Just back from watching my first cinema movie of the year. The film in question was Wonder, an adaptation of the novel which I was given as prescribed reading a couple of years ago for a workshop on empathy. I'd sort of enjoyed the novel, but also recognised its very obvious manipulativeness and some of the ways in which it fell short of being a genuinely fulfilling read. So I went to watch the film version, in a kind of outing along with the students from our Hall, with some trepidation, in case it turned out to feature the worst kind of emotional blackmail, Hollywood style. In the event it represented the best side of Hollywood manipulativeness, the kind that comes with some degree of genuine heart.

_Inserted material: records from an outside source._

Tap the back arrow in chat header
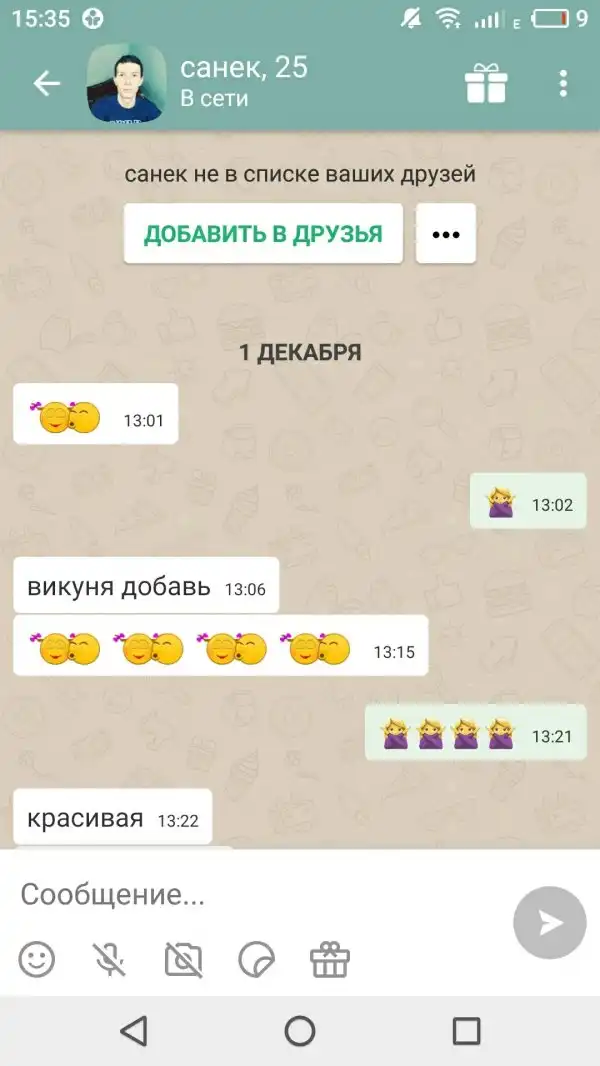Viewport: 600px width, 1066px height. [x=47, y=84]
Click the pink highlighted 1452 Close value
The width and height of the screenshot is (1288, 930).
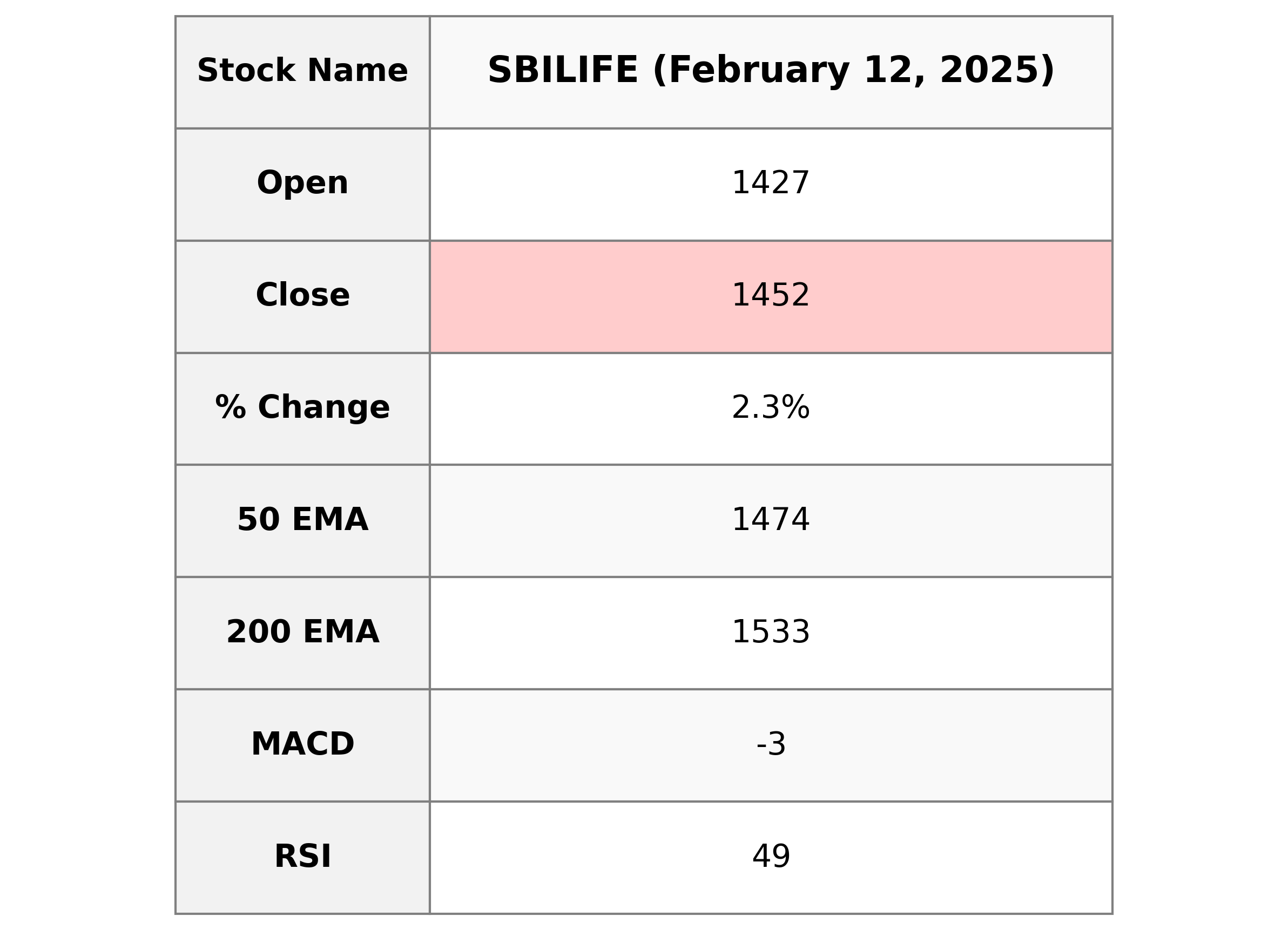(x=770, y=295)
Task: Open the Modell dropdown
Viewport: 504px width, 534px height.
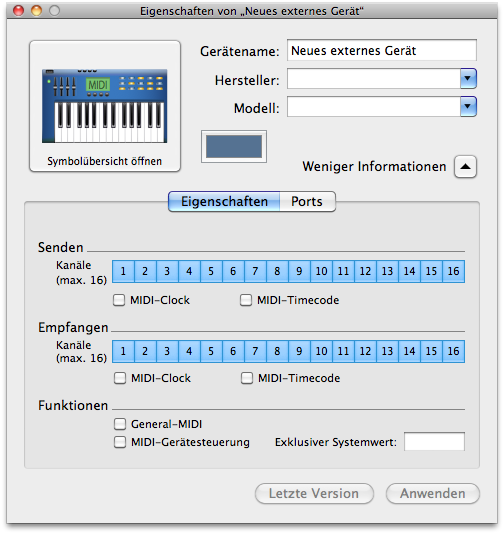Action: point(468,107)
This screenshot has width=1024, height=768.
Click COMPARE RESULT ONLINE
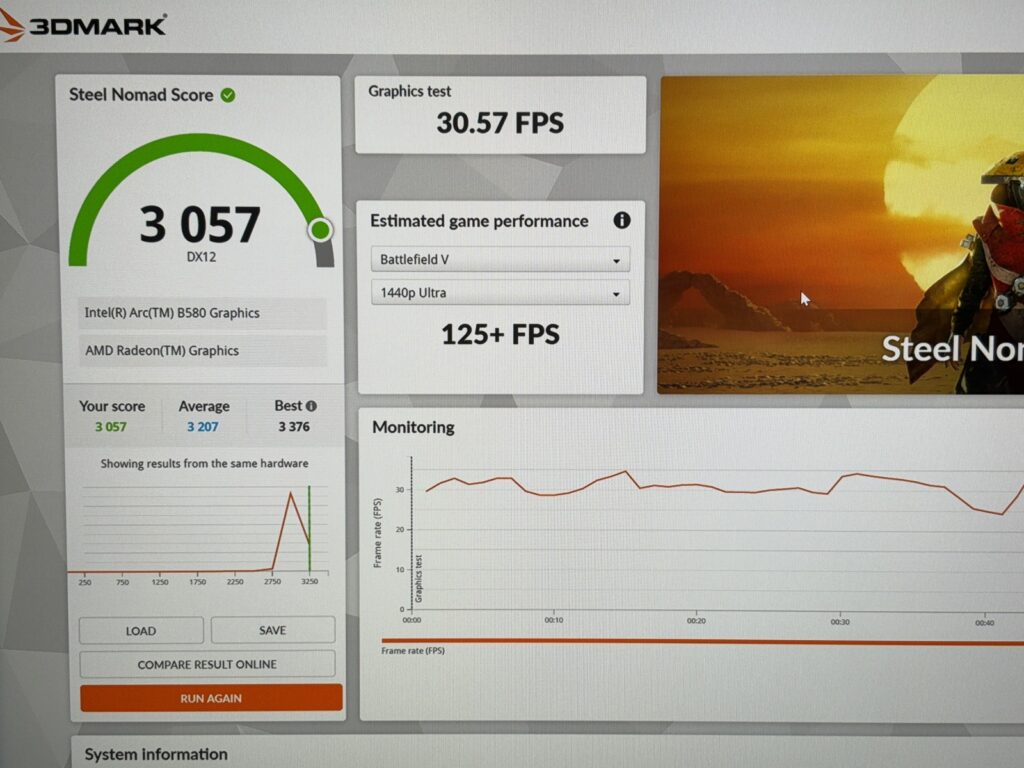[207, 664]
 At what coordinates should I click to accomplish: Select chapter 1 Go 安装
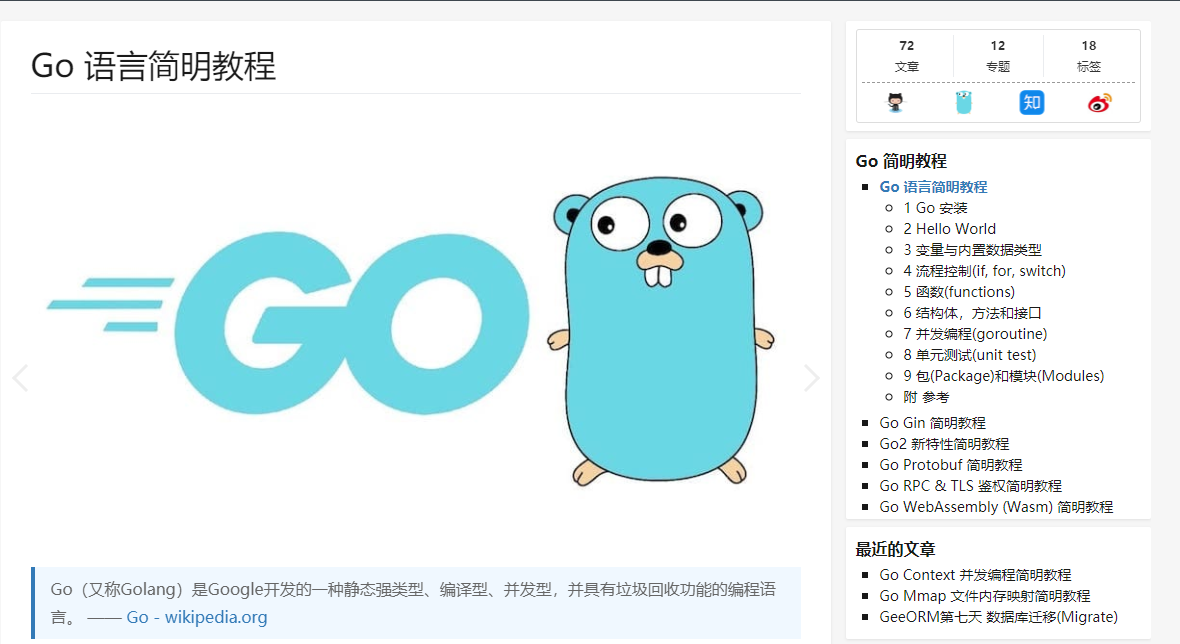pos(938,207)
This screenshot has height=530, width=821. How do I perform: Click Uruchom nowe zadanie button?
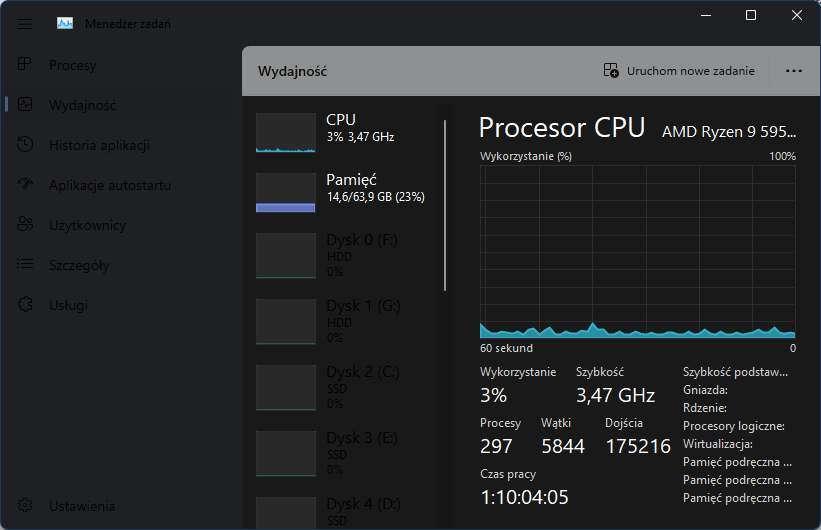679,71
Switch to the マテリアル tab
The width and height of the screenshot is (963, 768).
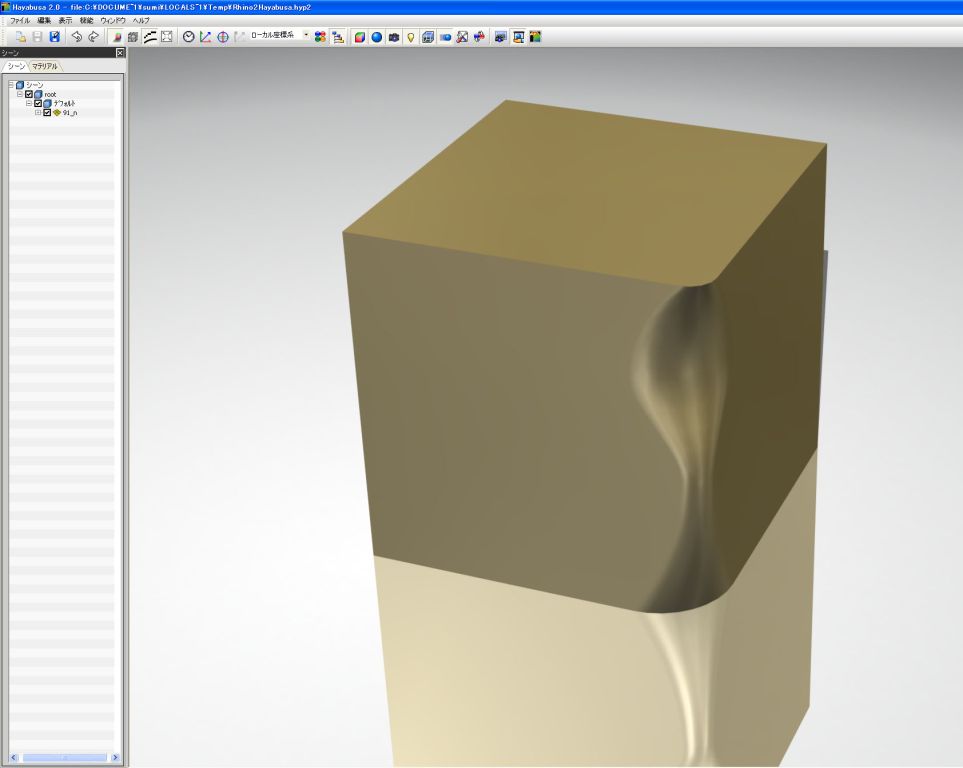(45, 66)

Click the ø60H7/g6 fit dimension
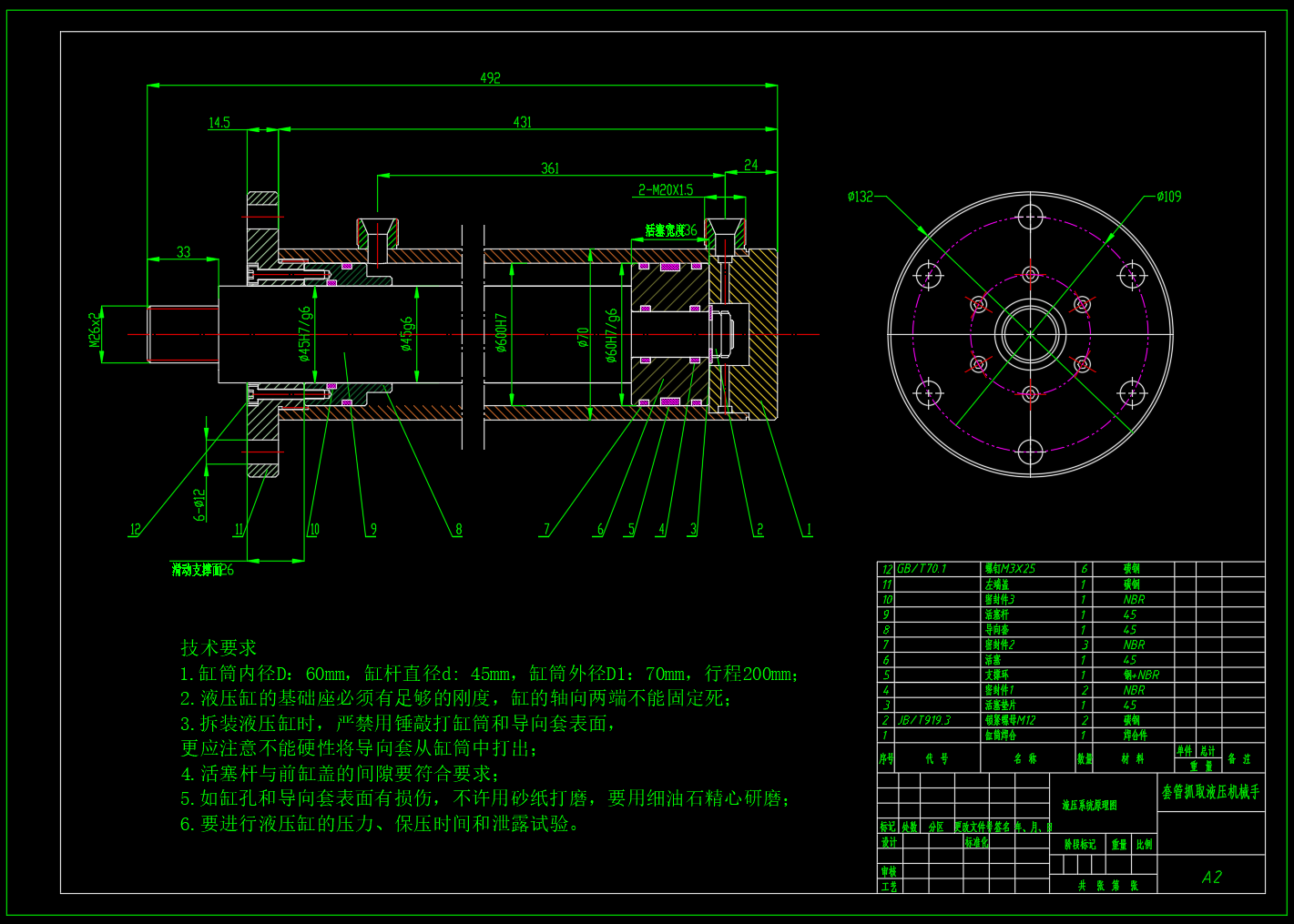[612, 334]
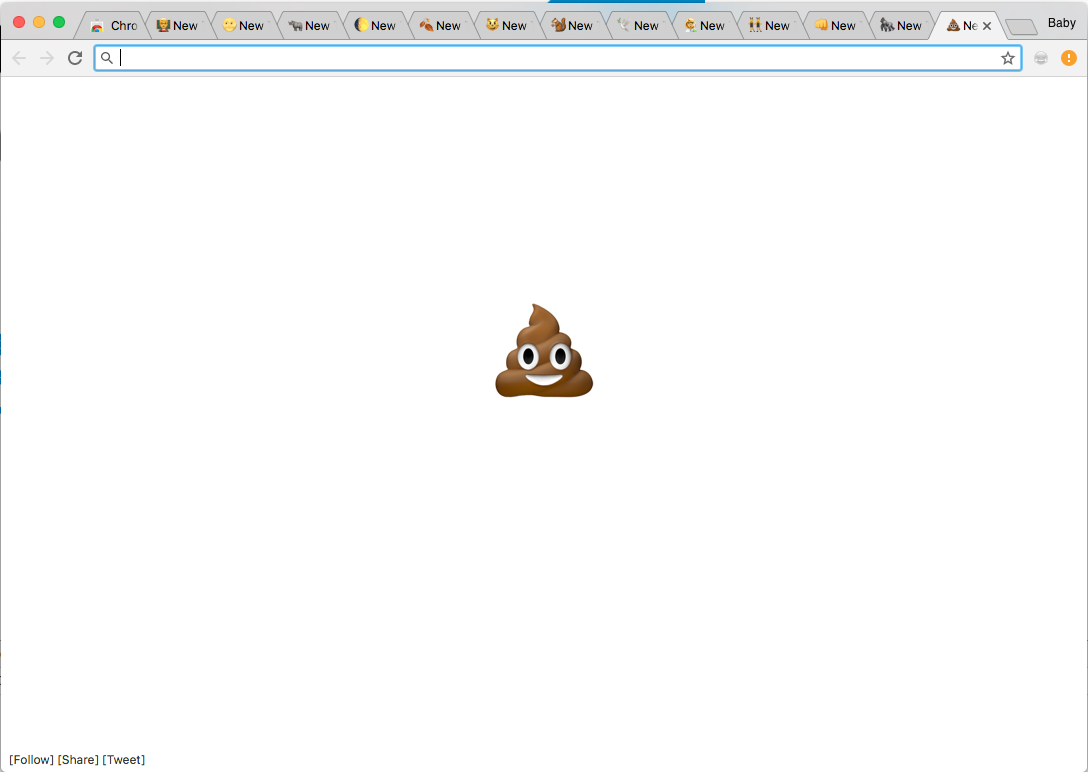Bookmark this page with the star icon
The width and height of the screenshot is (1088, 772).
(1007, 58)
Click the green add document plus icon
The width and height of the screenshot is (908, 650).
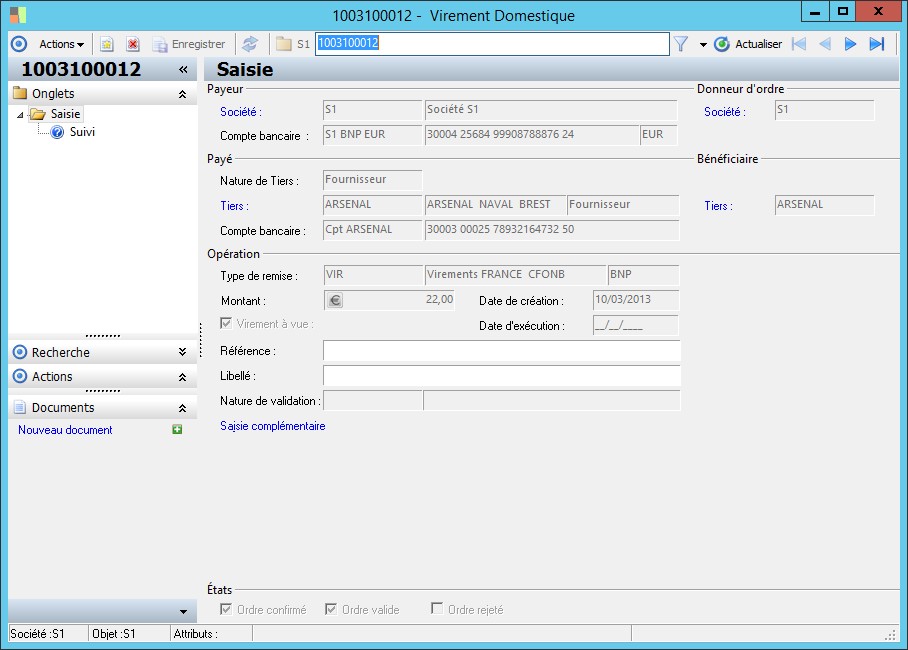pos(177,430)
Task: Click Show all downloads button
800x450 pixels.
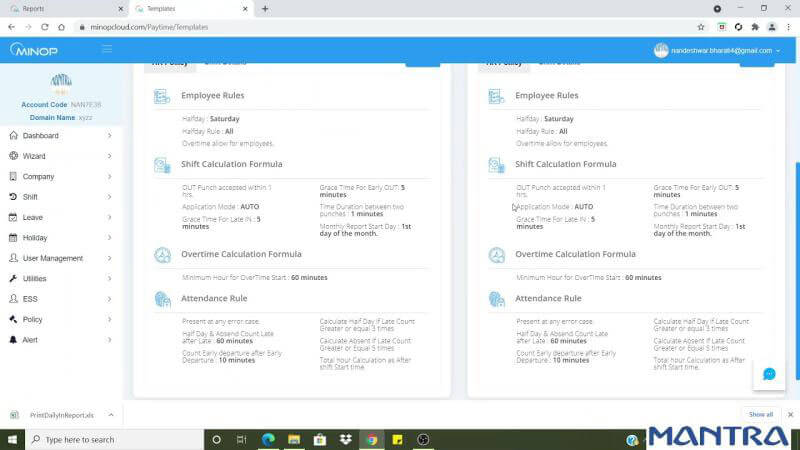Action: pyautogui.click(x=761, y=414)
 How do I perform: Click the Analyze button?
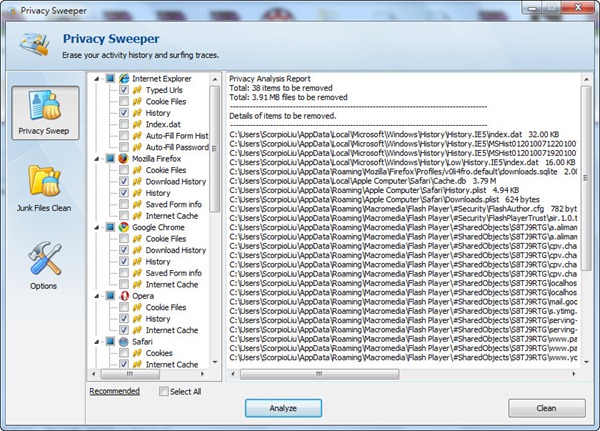(284, 408)
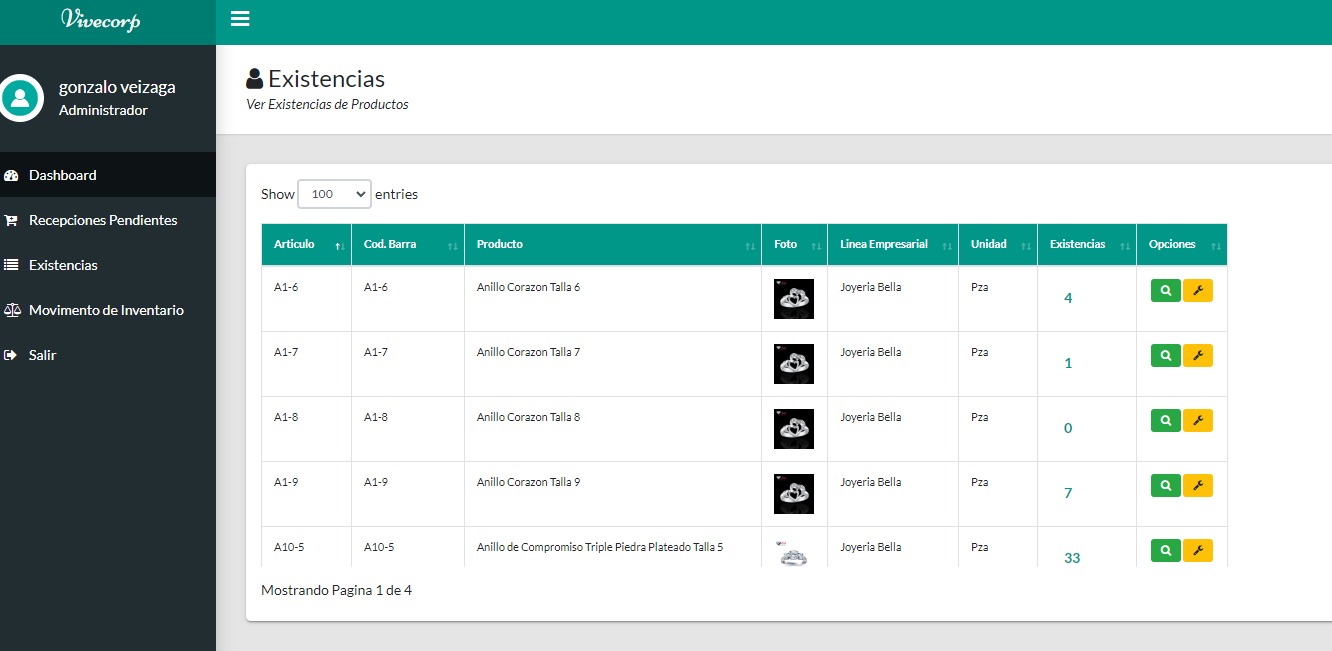
Task: Click the yellow wrench button for A1-7
Action: click(x=1197, y=356)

Two ways in which I think the movie proved superior to the book. First of all in its economy. The book tended to milk the potential sentimentality of every scene to the maximum. The film, by virtue of its tighter time-frame I suppose, was on the whole generally restrained, sometimes conveying characters' feelings with real subtlety, and this worked much more powerfully. Secondly, the excellent performances of everyone in the film conveyed a sense of real collaboration. Somehow this served to validate the emotional content. Julia Roberts was sensationally good, but so was everybody else - the kids uniformly so - and the teenage daughter of the central family particularly.
Highly recommended. But the soft-hearted will need to take a box of tissues along.